WHAT THE EXERCISE ASKS:
Duplicate, word for word, the part of the public service leadership article from "Strategic foresight is" to "and economic issues.".

TEXT UNDER STUDY:
------------------------------
Reforming public service leadership

| April 14, 2024

As Benjamin Franklin once said, ‘By failing to prepare, you’re preparing to fail’, but in a time of great uncertainty in a world beset by economic, geopolitical and climate-related challenges, how can the Australian Public Service (APS) better prepare for the future? It needs to develop a continuous strategic foresight capability process, and to do that, it must implement a methodological model that incorporates both a top-down approach and a bottom-up approach that focuses on nurturing leaders with key cognitive skills.

Strategic foresight is a continuous feedback loop that involves anticipating the future, innovating solutions and adapting through cognitive and behavioural changes that start with the organisation’s leaders. This enhances sense-making (the process of making sense of an environment), which is critical in building organisational resilience.

The APS has been interested in creating a Futures strategy capability for a number of decades. This has left APS agencies’ reluctant to holistically embed strategic foresight as an enduring systematic process. Other reasons include the risk-averse nature of agencies, the short-termism of political and budgetary cycles, constant political pressure to respond to myriad government policy focuses, and the exponential rate of complex changes in technological, social and economic issues.
------------------------------
DATA SEGMENT:
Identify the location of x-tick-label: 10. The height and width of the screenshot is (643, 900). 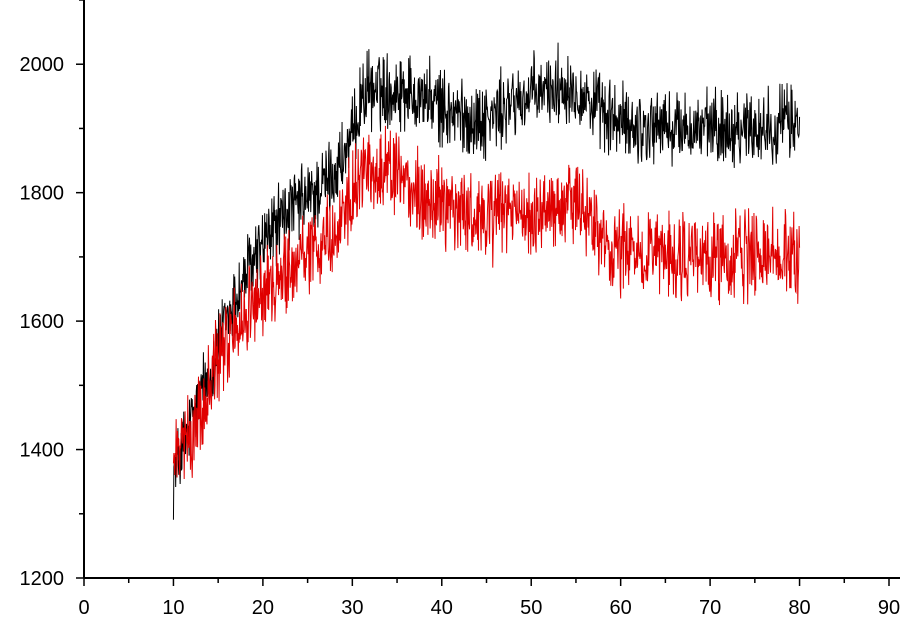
------------------------------
FINISHED TASK:
Strategic foresight is a continuous feedback loop that involves anticipating the future, innovating solutions and adapting through cognitive and behavioural changes that start with the organisation’s leaders. This enhances sense-making (the process of making sense of an environment), which is critical in building organisational resilience.

The APS has been interested in creating a Futures strategy capability for a number of decades. This has left APS agencies’ reluctant to holistically embed strategic foresight as an enduring systematic process. Other reasons include the risk-averse nature of agencies, the short-termism of political and budgetary cycles, constant political pressure to respond to myriad government policy focuses, and the exponential rate of complex changes in technological, social and economic issues.